Nach wohl überwiegender Ansicht - auch der des Senats - scheidet sowohl eine unmittelbare als auch eine entsprechende Anwendung des Verschlechterungsverbots aus (vgl. OLG Düsseldorf NStZ 1994, 198 und OLGSt StPO § 331 Nr.3; OLG Koblenz NStZ 1981, 154 m. Anm. Gollwitzer; OLG Hamburg NJW 1981, 470; OLG Hamm, VRS 37, 263; OLG Stuttgart NJW 1954, 611; Gössel in LR, StPO 25. Aufl., § 331 Rdn. 83; Gollwitzer in LR, StPO, 24. Aufl., § 268 a Rdn. 20; ders. Anm. zu OLG Koblenz in JR 1977, 346, 347; Meyer in JR 1982, 338, 339 Anm. zu BGH aaO.; Ruß in KK, StPO 5. Aufl., § 331 Rdn. 5; Rautenberg in HK, StPO 3. Aufl., § 331 Rdn. 8). Begründet wird dies im wesentlichen damit, daß das in den §§ 331, 358 Abs. 2 StPO normierte Schlechterstellungsverbot, das überdies nicht mit Verfassungsrang ausgestattet sei, sondern eine dem Rechtsmittelführer vom Gesetzgeber eingeräumte Rechtswohltat (vgl. BGHSt 29, 269, 270; 27, 178) sei, sich nur auf die im Urteil festgesetzten Rechtsfolgen beziehe, nicht aber auf solche, die von diesem getrennt durch Beschluß angeordnet werden. Hingewiesen wird auch darauf, daß das Berufungsgericht, wenn im Berufungsurteil die Strafe zur Bewährung ausgesetzt bleibt, neu nach § 268 a StPO zu beschließen hat und insoweit nicht als Rechtsmittelgericht, sondern erstinstanzlich tätig werde (vgl. Anm. Goll-witzer in JR 1977, 346, 347), so daß für die Anwendung des Verschlechterungsverbots kein Raum sei.

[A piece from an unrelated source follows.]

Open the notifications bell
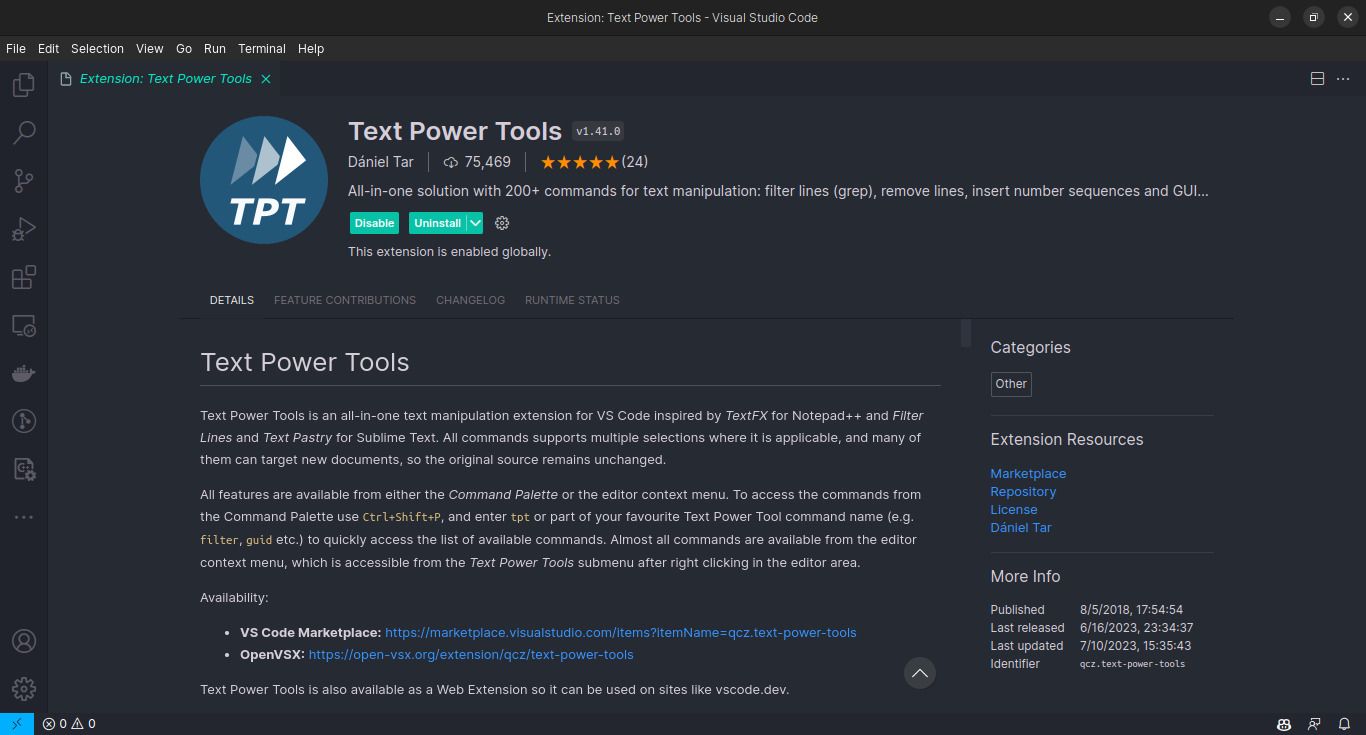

Nach anderer Meinung soll das Verbot der Schlechterstellung entsprechend dem in §§ 331, 358 Abs. 2 StPO für das Berufungs- und das Revisionsverfahren normierten Rechtsgedanken wegen des repressiven Charakters der Auflagen, die der Genugtuung für das begangene Unrecht dienen, auch für vom Rechtsmittelgericht erlassene Auflagenbeschlüsse nach § 268 a StPO gelten (vgl. 346; Groß in MünchKomm, StGB § 56 b Rdn. 38; Frisch in SK, StPO § 331 Rdn. 16; Stree in Schönke/Schröder, StGB 26. Aufl., § 56 b Rdn. 4).

Die hier von der Jugendkammer angeordnete Zahlungsauflage stellt jedoch keine Verschlechterung im Sinne der §§ 331, 358 Abs. 2 StPO dar. Denn nach ihrer rechtlichen Bedeutung dient die (Schmerzensgeld-)Auflage der Befriedigung des der Geschädigten aufgrund der Tat ohnehin zustehenden zivilrechtlichen Anspruchs auf Ersatz des immateriellen Schadens (§ 253 Abs. 2 BGB) gegen den Beschwerdeführer; darin verwirklicht sich vorliegend die mit der Auflage bezweckte Genugtuung für das begangene Unrecht (§ 56 b Abs. 1 Satz 1 StGB). Zugleich wird der Beschwerdeführer im Umfang des in der Auflage bezifferten Betrages von seiner zivilrechtlichen Zahlungsverpflichtung (vgl. Tröndle/Fischer, StGB 52. Aufl., § 56 b Rdn. 6) gegenüber der Geschädigten entlastet, da die Jugendkammer nicht Gegenteiliges angeordnet hat (vgl. KG, Beschluß vom 16. November 1999, - 5 Ws 675/99 -). In einem von ihr vor einem Zivilgericht angestrengten Schmerzensgeldprozeß wäre die geleistete Zahlung zu berücksichtigen.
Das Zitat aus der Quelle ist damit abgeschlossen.